|Review of manuscript “Measuring sea ice concentration in the Arctic Ocean using SMSO” by Gabarro et al. |
The manuscript introduces a new algorithm to retrieve sea ice concentration in the Arctic region based on radiometric observations from the L-band SMOS, with its multi-viewing angles. It uses the Maximum Likelihood criterion with input distributions of a couple of radiometric indices, assuming Gaussian distributions with mean and standard deviation obtained from model and observation findings.
The idea is interesting, the study is scientifically warranted and it is an appropriate continuation, with a remarkable progress, of the limited number of similar studies using SMOS in the past 8 years. I would recommend publication and certainly commend the authors on their effort. However, one should keep in mind that the challenge of estimating SIC from remote sensing data remains.
In most studies, sea ice is treated as one entity. Yet, in nature it is manifested in several types with large diversity of physical properties that may lead to consider it as different entities. Thin ice, seasonal ice, perennial ice, summer ice, etc. are different “creatures” within the realm of sea ice; let alone snow-covered ice under different metamorphosed snow conditions that lend itself to different radiative properties, even under the passive L-band radiometry. Given this concept, I would be cautious when considering SIC algorithms trying to approximate the wide range of ice properties into a single set.
With this in mind I am not comfortable with the title of the paper that groups all ice types under one phrase “sea ice in the Arctic Ocean”, but I guess nothing can be done here! But it would be more appropriate to use the word “Estimating” in the title instead of “Measuring” since we don’t really measure SIC.
The method adds to the to the tools of estimating ice concentration from microwave data. One advantage of having different methods is to be able to perform cross-checking. This is important because there is no reliable “truth” data against which we can evaluate each method. All methods suffer from errors and the only way to approach the “truth” is by cross-checking. For example, the current study performs the validation by comparing results against maps from OSI-SAF. But the latter, much like any other operational ice maps, may not be considered truth data either.
Another concern is about a sentence in the Abstract; “We find that sea ice concentration is well determined (correlations of about 0.75) when compared to estimates from other sensors such as the Special Sensor Microwave/Imager (SSM/I and SSMIS).” Retrieval of any parameter from remote sensing data is associated not only to the sensor characteristics but also to the retrieval method. I believe the method used in this study is new, so if there are other method using L-band then the authors can do comparison. To keep the above statement, the authors should qualify it; namely to say correlate well with other passive microwave – but under what condition (when and where). I think it should correlate well with other sensors over mature Arctic sea ice in winter. Other than that I don’t think the correlation would reach 0.75.

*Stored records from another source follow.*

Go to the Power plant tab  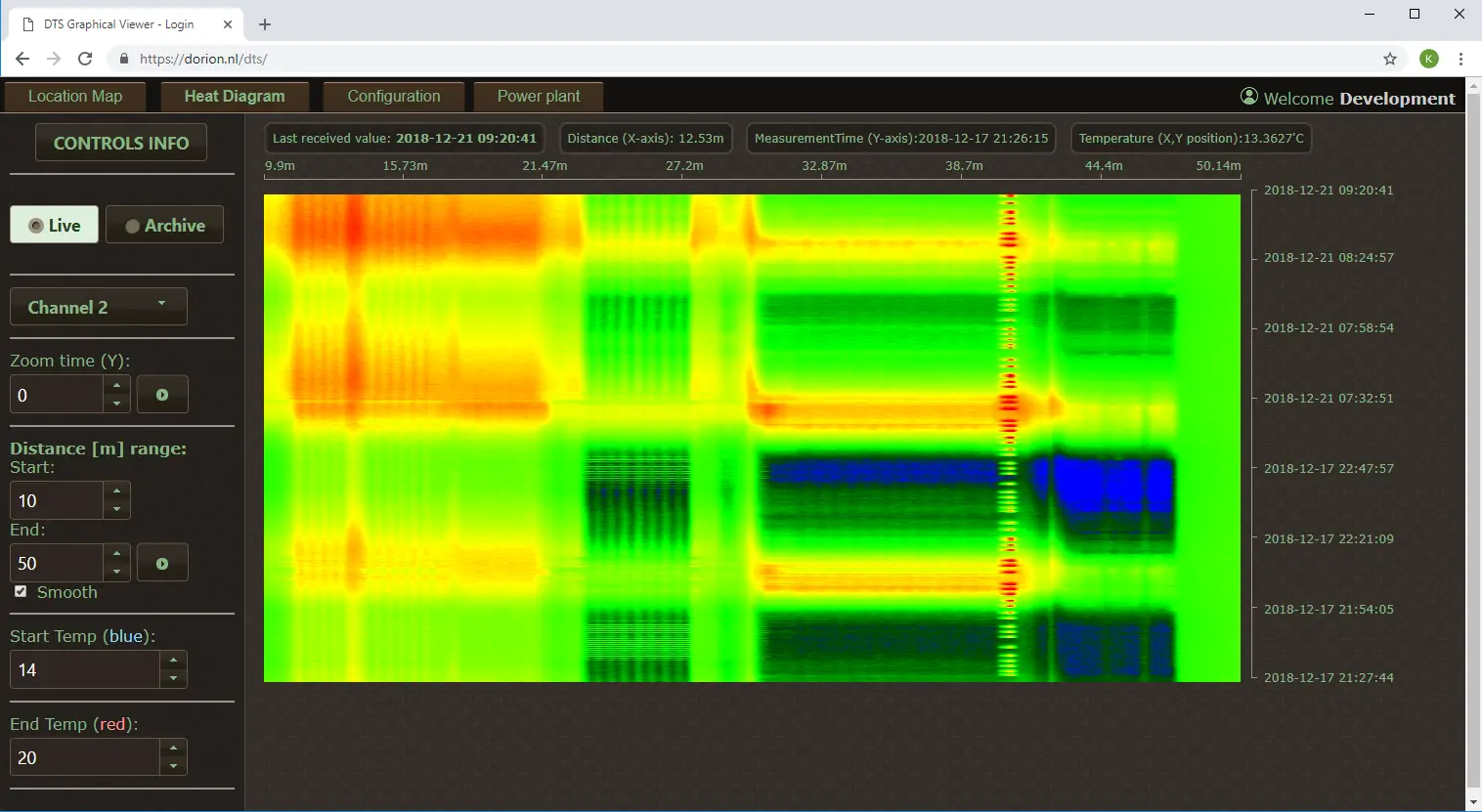pos(538,97)
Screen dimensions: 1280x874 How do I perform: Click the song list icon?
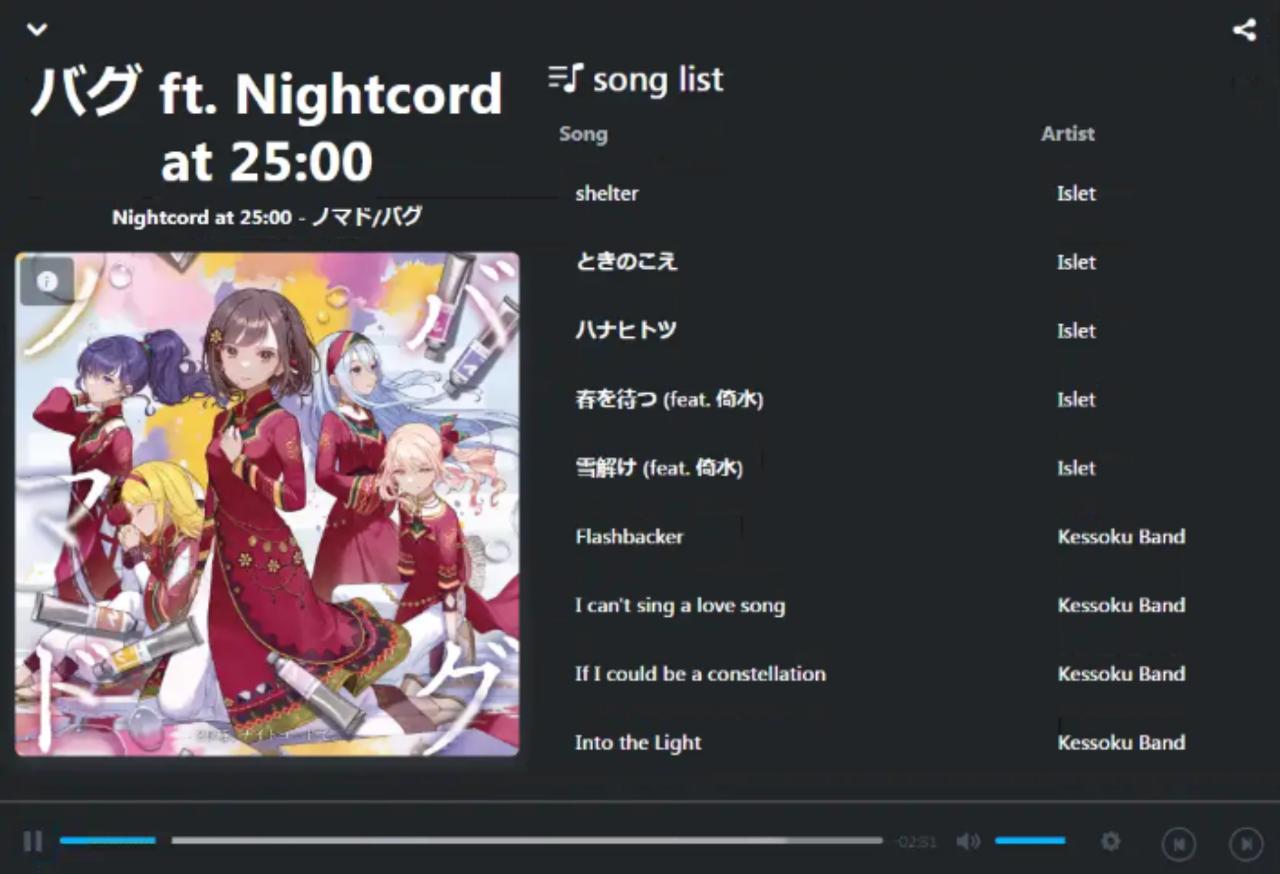point(565,78)
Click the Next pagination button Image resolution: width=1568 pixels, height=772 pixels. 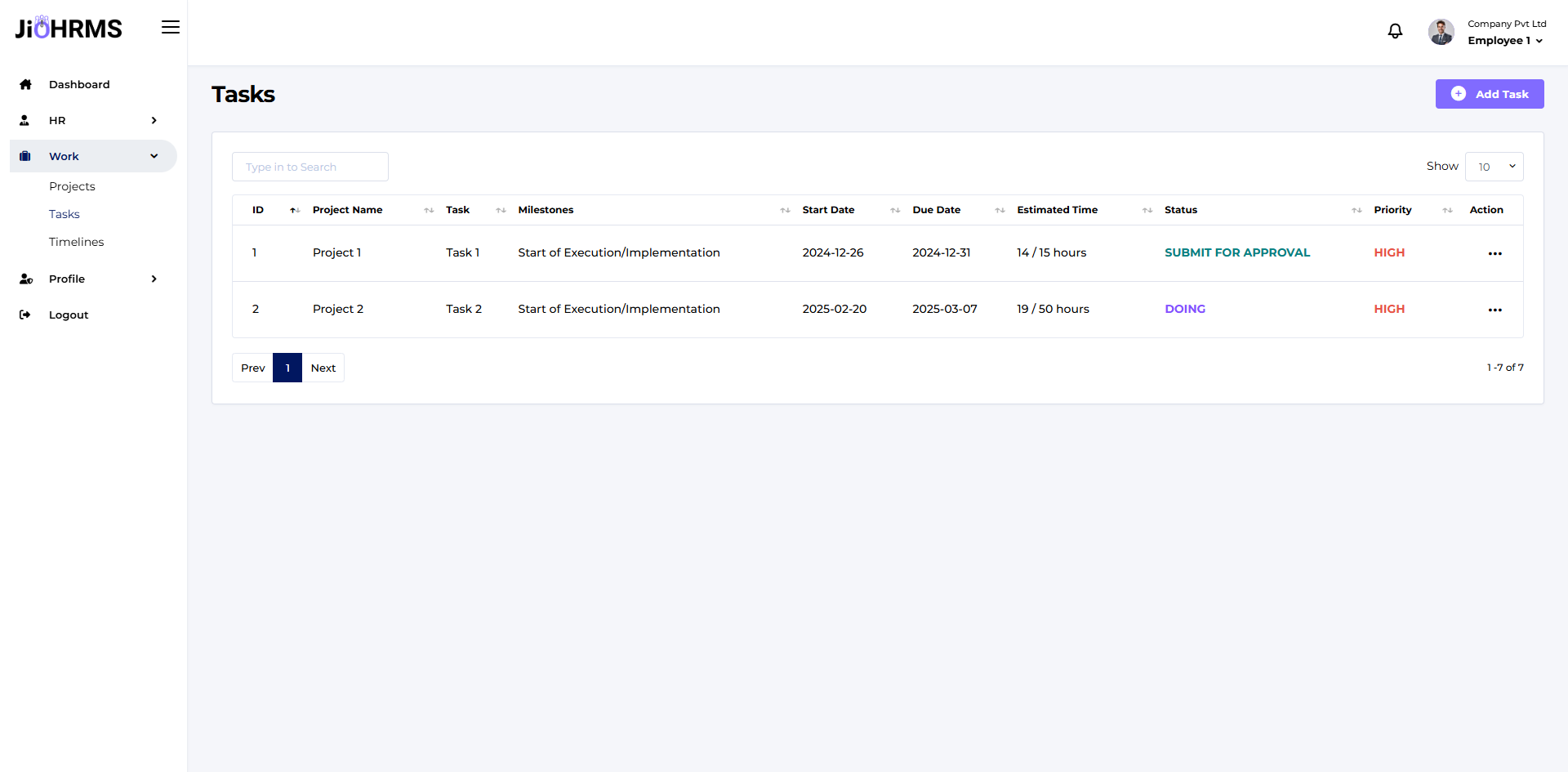pos(323,368)
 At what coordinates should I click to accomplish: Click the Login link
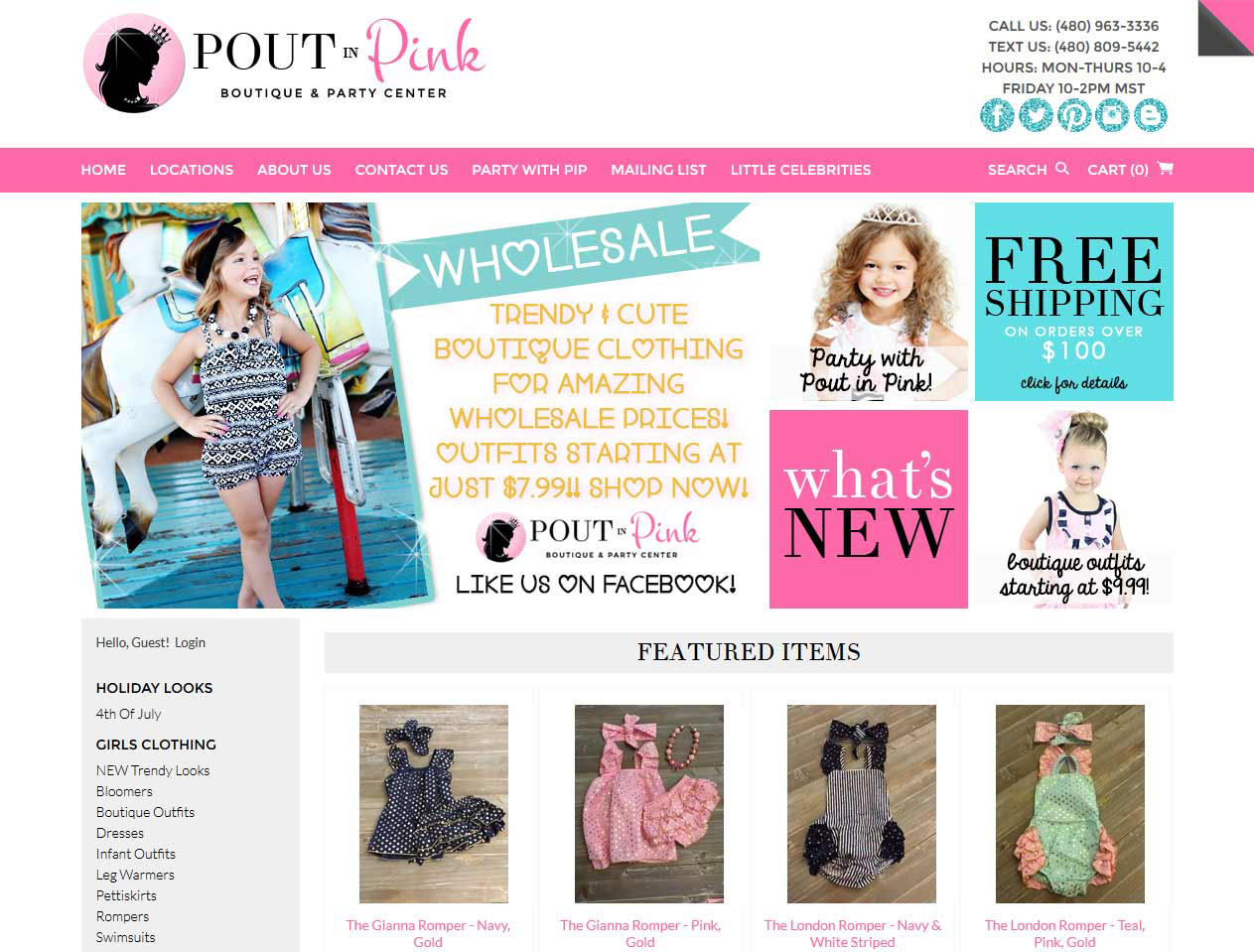190,642
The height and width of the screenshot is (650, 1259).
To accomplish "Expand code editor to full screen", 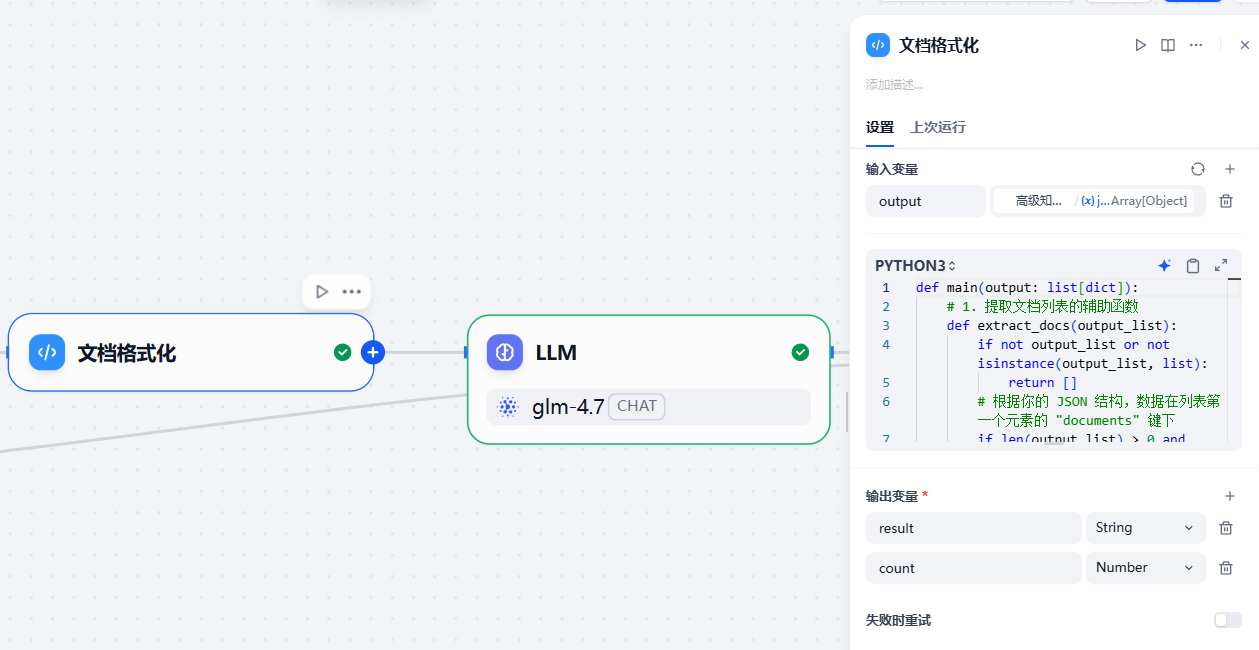I will 1221,265.
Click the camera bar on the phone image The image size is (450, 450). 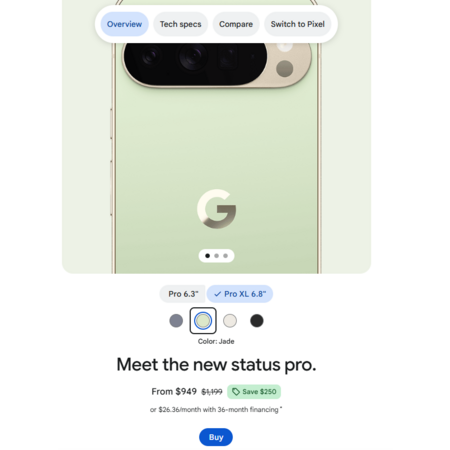point(217,63)
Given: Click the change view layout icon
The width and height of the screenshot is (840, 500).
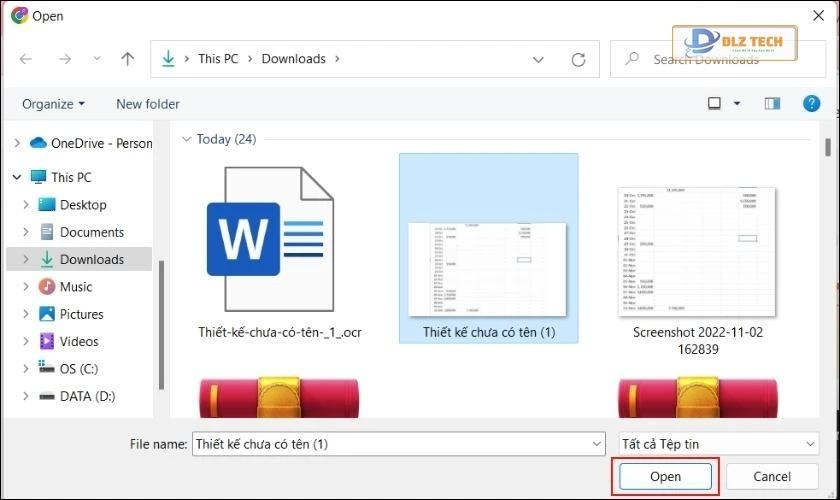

A few suggestions for corrections are listed below. It would be nice if the authors consider them while preparing the final submission.
Page 4 Line 21: correct the sentence to be “Hereafter we will use TB to refer to surface brightness temperature, for simplicity”
Page 4 Line 25: correct the sentence to be “is the ratio between reflected and incident radiation”
Page 5 Line 4: no need to mention the refractive index (n); this is for optical remote sensing but here we deal with microwave.
Page 5 line 6: the sentence “The nonlinearity is an advantageous property for remote sensing …” is not explained. How? Also it has no relevance to the text before it. The authors may remove it.
Page 5 Line 7: if Fig. 2 is for the L-band please mention that in this line or in the figure caption. Also, while the authors mentioned the seawater and sea ice parameters that are used in equation 3, they did not mention the snow parameters. Here they have to be careful because it is difficult to characterize the snow by a single temperature value as it is highly responsive to the air temperature. Even for dry snow, it can be lossy because the salinity at the snow base is usually higher than 0; it can be as high as 20 ppt or higher as shown in many studies.
Page 5 line 23: “dry snow still has an effect in (make it “on” not “in”) emissivity that changes with the angle of incidence according to Snell’s law”. Snell’s law is about the angle of refraction, nothing to do with the emissivity.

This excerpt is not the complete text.